Environmental factors influencing fungal growth on gypsum boards and their structural biodeterioration: A university campus case study

Abstract

The new era in the design of modern healthy buildings necessitates multidisciplinary research efforts that link principles of engineering and material sciences with those of building biology, in order to better comprehend and apply underlying interactions among design criteria. As part of this effort, there have been an array of studies in relation to the effects of building characteristics on indoor microbiota and their propensity to cause health issues. Despite the abundance of scientific inquiries, limited studies have been dedicated to concomitantly link these effects to the deterioration of 'structural integrity' in the building materials. This study focuses on the observed biodeteriorative capabilities of indoor fungi upon the ubiquitous gypsum board material as a function of building age and room functionality within a university campus. We observed that the fungal growth significantly affected the physical (weight loss) and mechanical (tensile strength) properties of moisture-exposed gypsum board samples; in some cases, tensile strength and weight decreased by more than 80%. Such intertwined associations between the biodeterioration of building material properties due to viable indoor fungi, and as a function of building characteristics, would suggest a critical need towards multi-criteria design and optimization of next-generation healthy buildings. Next to structural integrity measures, with a better understanding of what factors and environmental conditions trigger fungal growth in built environment materials, we can also optimize the design of indoor living spaces, cleaning strategies, as well as emergency management measures during probable events such as flooding or water damage.

Fig 1. Indoor factors.

The relationship between indoor factors of (a) age of building, (b) type of room, and (c) type of flooring, influencing % fungal growth coverage range (1–5) and fungal diversity (# of genera) on gypsum board samples across 51 sampled rooms on campus. Control samples had no fungal growth. Capital letters between boxplots indicate significant differences in % growth coverage and fungal diversity between the factors using GzLM and Dunn-Bonferroni post hoc tests (p<0.05).

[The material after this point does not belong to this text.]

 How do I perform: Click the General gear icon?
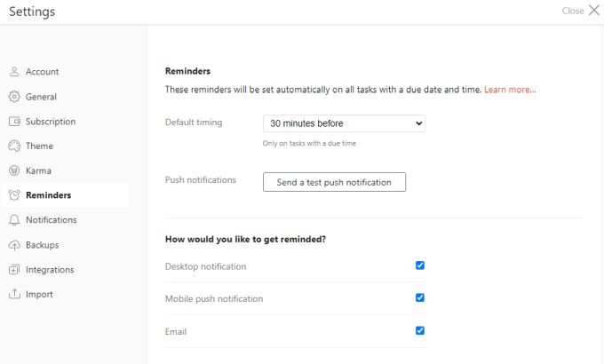(14, 97)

Fig 2. Correlating factors.

Visualization of a high correlation between (A) % growth coverage and diversity (# of genera) for the average of all 51 rooms sampled with p<0.01 and R² = 0.932. Each data point represents multiple rooms as displayed with numbers by each point. A high correlation between (B) relative weight loss (%) and ultimate tensile stress (MPa) was observed for the average of all 21 gypsum board samples tested with p<0.01 and R² = 0.984.

Fig 3. Principal component analysis (PCA) plot.

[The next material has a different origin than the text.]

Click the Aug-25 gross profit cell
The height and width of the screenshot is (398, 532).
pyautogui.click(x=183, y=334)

PCA with the random variables of temperature, humidity, dustiness, and occupancy level and the controlled variables of (A) age of building and (B) type of room for the 51 rooms sampled. Axes are the principal component, PC1, and PC2, with loading values.

Fig 4. The fungal taxa present in rooms of the sampled buildings.

No significant differences in fungal diversity were observed for the type of room and type of flooring. Significant differences in frequency of rooms were observed for each genus for the age of building, using chi-square test (p<0.05).

Fig 5. Biodeterioration assessment.

(A) The relative weight loss (n = 35) over a one-week time period, and (B) ultimate tensile stress (n = 31) of gypsum board samples with varying ranges of % growth coverage of fungi (1–5). Dry control samples were not exposed to water or dust, while wet control samples were only exposed to water. Error bars indicate standard deviation. Columns with different capital letters for (A) indicate significant differences in relative weight loss using ANOVA and Tamhane's post hoc tests (F_6,35 = 9810.2, p<0.05), and for (B) significant differences in tensile stress using ANOVA and Tamhane's post hoc tests (F_6,31 = 396.3, p<0.05).

Fig 6. SEM micrographs of gypsum board samples.

SEM of (A) the control pieces which were UV sterilized and not exposed to dust and high humidity conditions, and (B) the gypsum board pieces post tensile testing upon 4 weeks of exposure to dust and high humidity conditions.